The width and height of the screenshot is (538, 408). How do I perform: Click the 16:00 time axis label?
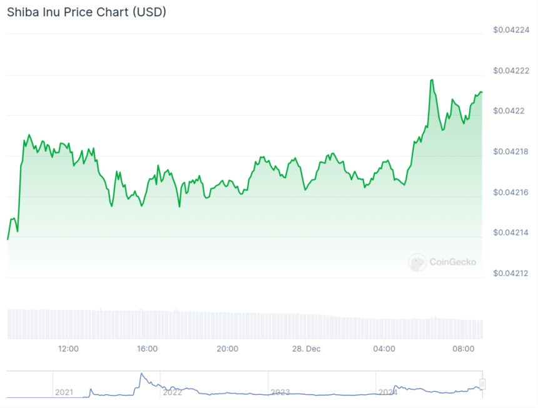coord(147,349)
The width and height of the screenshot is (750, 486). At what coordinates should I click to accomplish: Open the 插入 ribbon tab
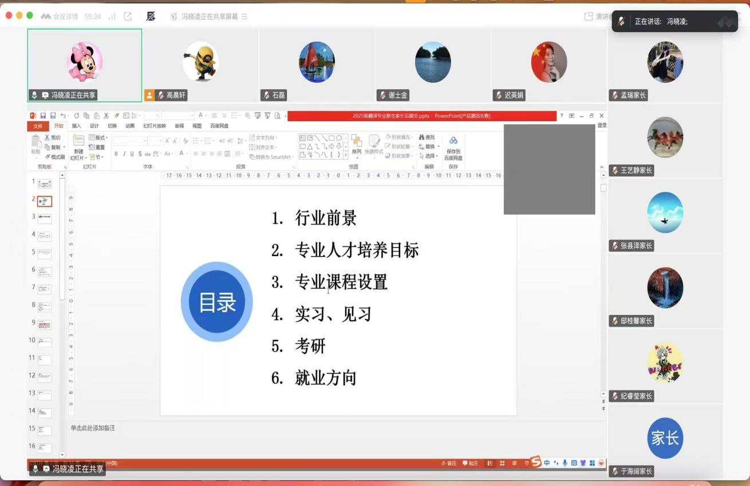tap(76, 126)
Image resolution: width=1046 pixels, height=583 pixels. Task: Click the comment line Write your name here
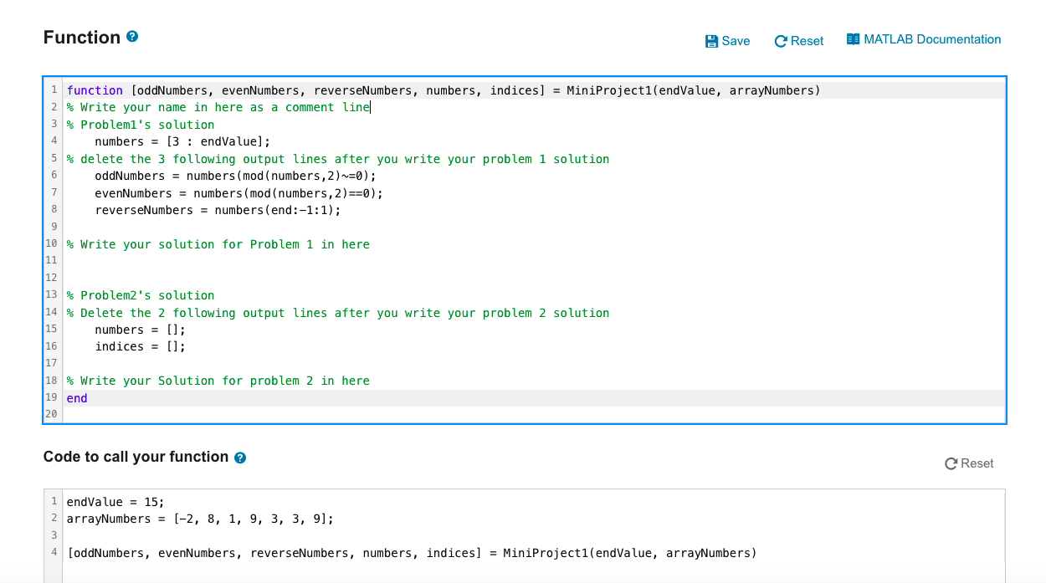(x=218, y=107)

┄┄┄┄┄┄

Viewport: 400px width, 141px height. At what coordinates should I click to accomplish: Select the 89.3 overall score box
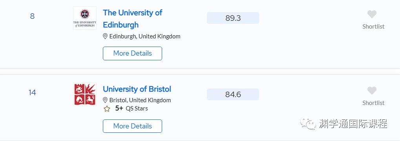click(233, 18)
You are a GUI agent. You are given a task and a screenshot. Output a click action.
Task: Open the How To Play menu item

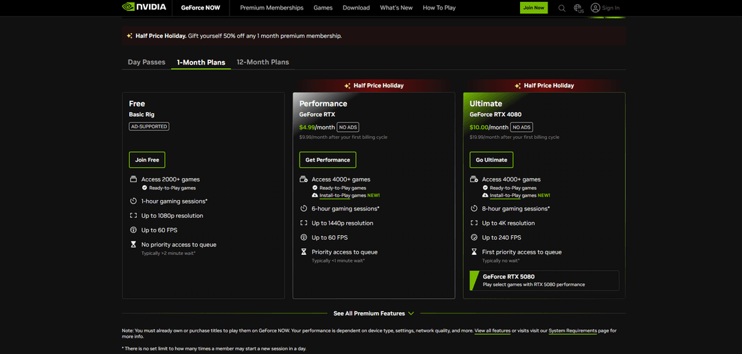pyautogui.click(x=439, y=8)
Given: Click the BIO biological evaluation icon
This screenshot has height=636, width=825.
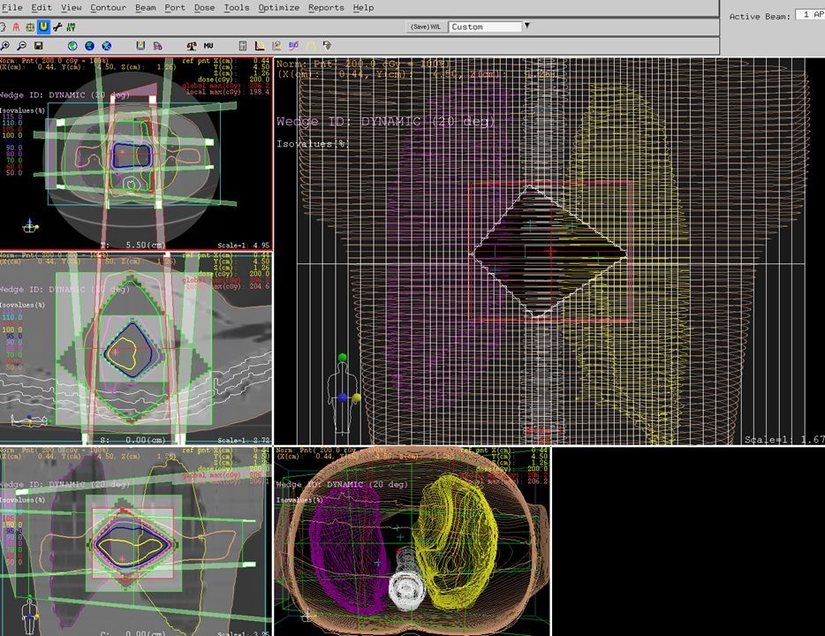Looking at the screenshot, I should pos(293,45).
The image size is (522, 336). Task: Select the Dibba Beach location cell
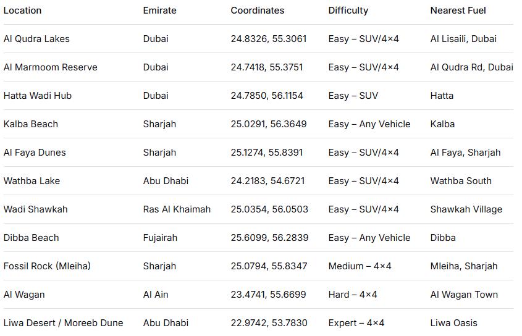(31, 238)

┄┄┄┄┄┄

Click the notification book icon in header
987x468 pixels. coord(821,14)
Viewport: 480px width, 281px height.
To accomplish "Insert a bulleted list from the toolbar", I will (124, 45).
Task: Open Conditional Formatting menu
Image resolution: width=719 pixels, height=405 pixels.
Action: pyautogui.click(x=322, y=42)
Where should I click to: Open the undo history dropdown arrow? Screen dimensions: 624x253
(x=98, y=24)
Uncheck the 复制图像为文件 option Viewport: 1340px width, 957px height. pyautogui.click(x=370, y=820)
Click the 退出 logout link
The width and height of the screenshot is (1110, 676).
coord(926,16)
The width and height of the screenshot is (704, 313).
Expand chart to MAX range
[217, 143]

┄┄┄┄┄┄

** Task requirements **
Copy out every line in the entries above that contains the string "Viewport", matching case.

** Complete output **
Viewport: 400px width, 141px height. At what coordinates should I click to accomplish: Select the 89.3 overall score box
Viewport: 480px width, 281px height.
Uncheck the 复制图像为文件 option Viewport: 1340px width, 957px height. pyautogui.click(x=370, y=820)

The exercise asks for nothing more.